L’affaire a fini par arriver aux oreilles du contrôleur de la protection des données, le CEPD : cet organisme, chargé de contrôler le bon respect de la protection des données à caractère personnel et de la vie privée par les institutions de l’UE, vient de lancer une enquête préliminaire à ce sujet. Il a demandé à la Commission européenne des informations en rapport avec l’utilisation décrite de la publicité microciblée, qui doivent être fournies d’ici le 20 octobre, relève le média allemand netzpolitik.org.

La Commissaire se défend et avance des publicités 100 % légales

La Commissaire, de son côté, se défend d’avoir eu recours à tout instrument illégal. Sur son compte X, elle écrit que ses services « ont suivi les lignes directrices et la loi à 100 % », qu’il s’agit d’« une pratique normale standard » visant avant tout « à protéger les enfants contre les abus sexuels », sans donner plus d’explications.

Dans un article de blog, la commissaire européenne déplore avoir « été victime d’insultes, de menaces et d’intimidations » de la part des opposants à sa proposition de règlement. Ces derniers se seraient « concentrés sur son sexe ou sur son apparence », en écrivant « des tweets racistes, misogynes et sexistes, car lorsque vous êtes une femme en politique, vous devez être traitée de “sorcière” et de “garce”, et pire encore », regrette-t-elle.

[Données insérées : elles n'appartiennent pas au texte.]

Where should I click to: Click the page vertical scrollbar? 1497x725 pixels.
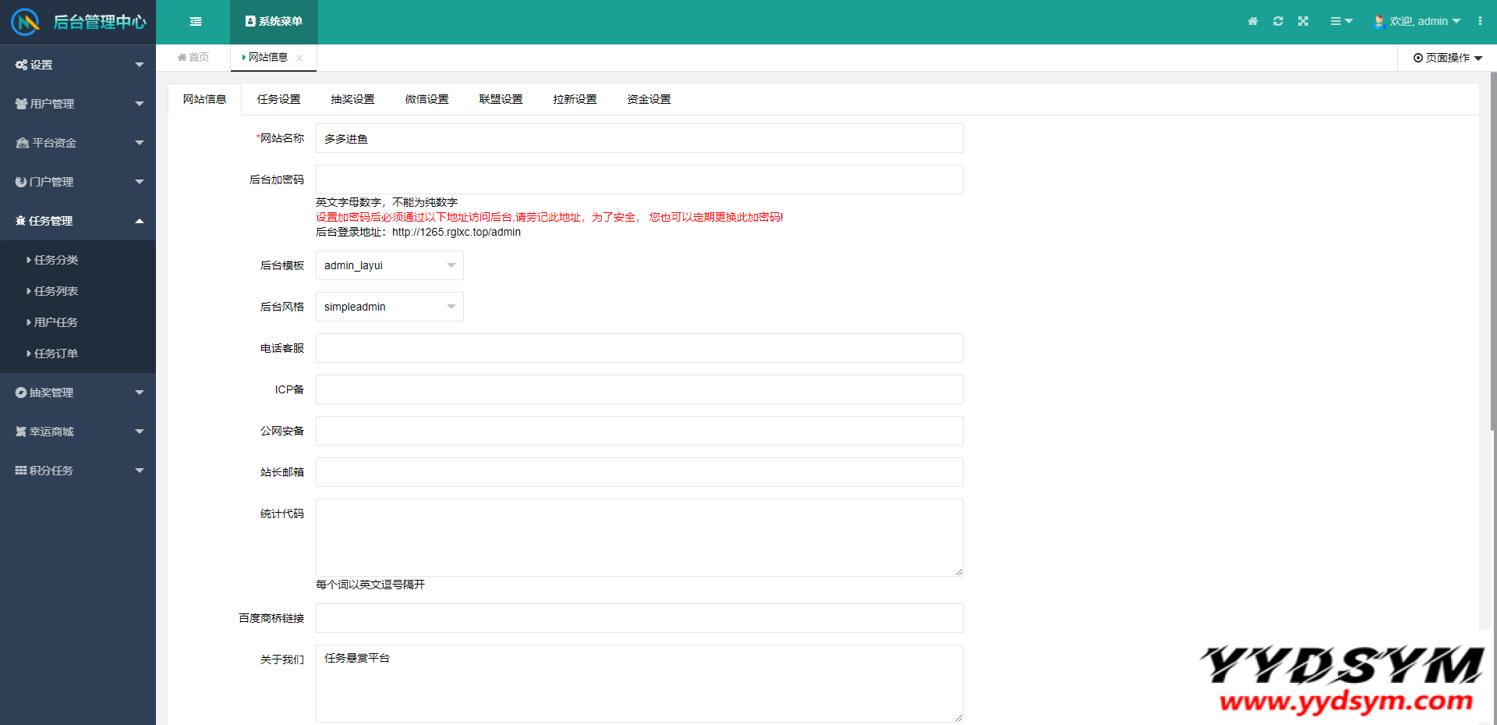click(x=1492, y=250)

L’étude sur laquelle se base la Commission serait biaisée

Mais la publicité en elle-même n’est pas le seul problème que la Commissaire doit affronter. Cette dernière s’appuie, dans son message de blog, sur une nouvelle étude – publiée le 13 octobre – selon laquelle « 95 % des Européens estiment qu’il est important que des lois réglementent les fournisseurs de services en ligne afin de lutter contre les abus sexuels commis sur les enfants. (…) 81 % sont favorables à l’obligation de détecter, de signaler et de supprimer les abus sexuels commis sur des enfants ».

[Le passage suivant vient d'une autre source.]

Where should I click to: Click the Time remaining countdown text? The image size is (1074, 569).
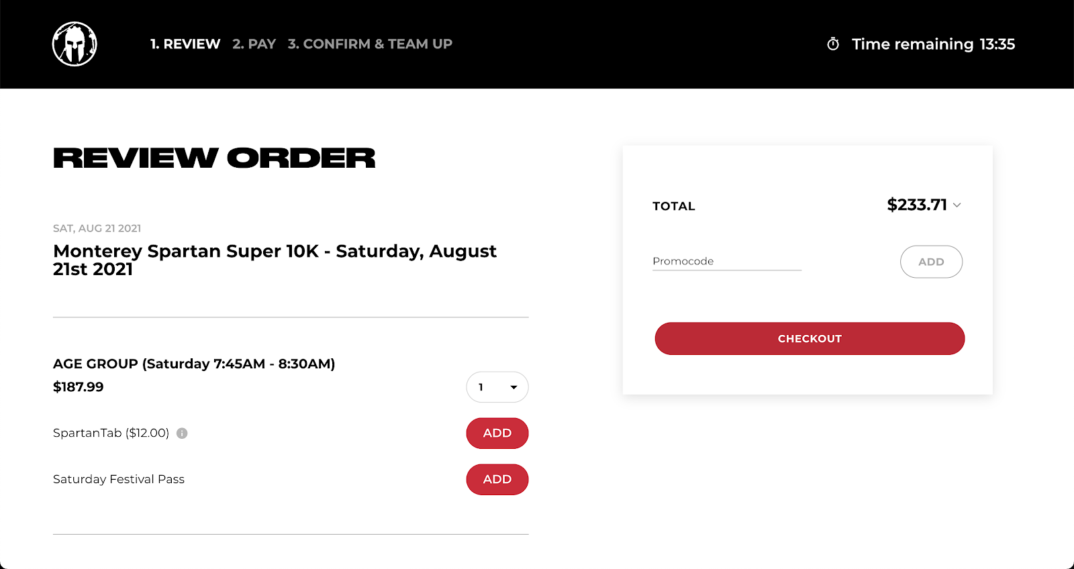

Problème : ce sondage d’opinion mené sur près de 25 000 personnes par ECPAT International – un réseau qui lutte contre l’exploitation sexuelle des enfants – et la NSPCC – la Société nationale pour la prévention de la cruauté envers les enfants – en partenariat avec Savanta, serait, lui aussi, controversé. Cette fois, c’est une chercheuse en méthodologie de la recherche, Vera Wilde, qui s’est penchée sur la question. Celle qui se présente aussi comme « une activiste de la transparence » a publié sa longue analyse sur son blog, lundi 16 octobre.

Selon ce sondage, explique-t-elle, une majorité d’Européens semble soutenir le fait d’imposer le scan des messageries privées (chiffrées). Mais c’est la formulation même du questionnaire qui poserait problème. Les personnes interrogées auraient lu que le chiffrage de bout en bout interfère avec la vie privée et la sécurité de tous les utilisateurs, en particulier les enfants. « Si vous dites aux gens que le chiffrage de bout en bout nuit aux enfants, […] alors bien sûr, beaucoup de gens diront ‘à bas le chiffrage de bout en bout” », déplore la chercheuse.

Le sondage ne mettrait également en évidence que les avantages, et non les inconvénients du futur règlement. Les conséquences et les risques d’un tel système de détection automatique  – qui pourrait conduire à une surveillance généralisée du Web et des messageries privées – ne sont pas expliquées. Conséquence, selon la chercheuse, ce sondage ne serait pas « valable parce que l’instrument est biaisé ». « Les chercheurs responsables ont violé les normes professionnelles et éthiques largement acceptées pour la conduite d’enquêtes (…). Et les promoteurs du sondage ont également déformé les résultats de l’enquête », le tout étant décrit comme « une campagne de désinformation. L’enquête a désinformé les participants, et la présentation erronée de ses résultats désinforme encore plus les lecteurs », estime-t-elle.

Contactés par nos confrères d’Euractiv, les organisateurs du sondage se défendent de tout biais, expliquant avoir utilisé des « méthodologies conformes aux normes de l’industrie et des procédures transparentes dans le cadre de cette étude ».  La commission des libertés civiles du Parlement européen devrait se prononcer sur le texte le 25 octobre prochain.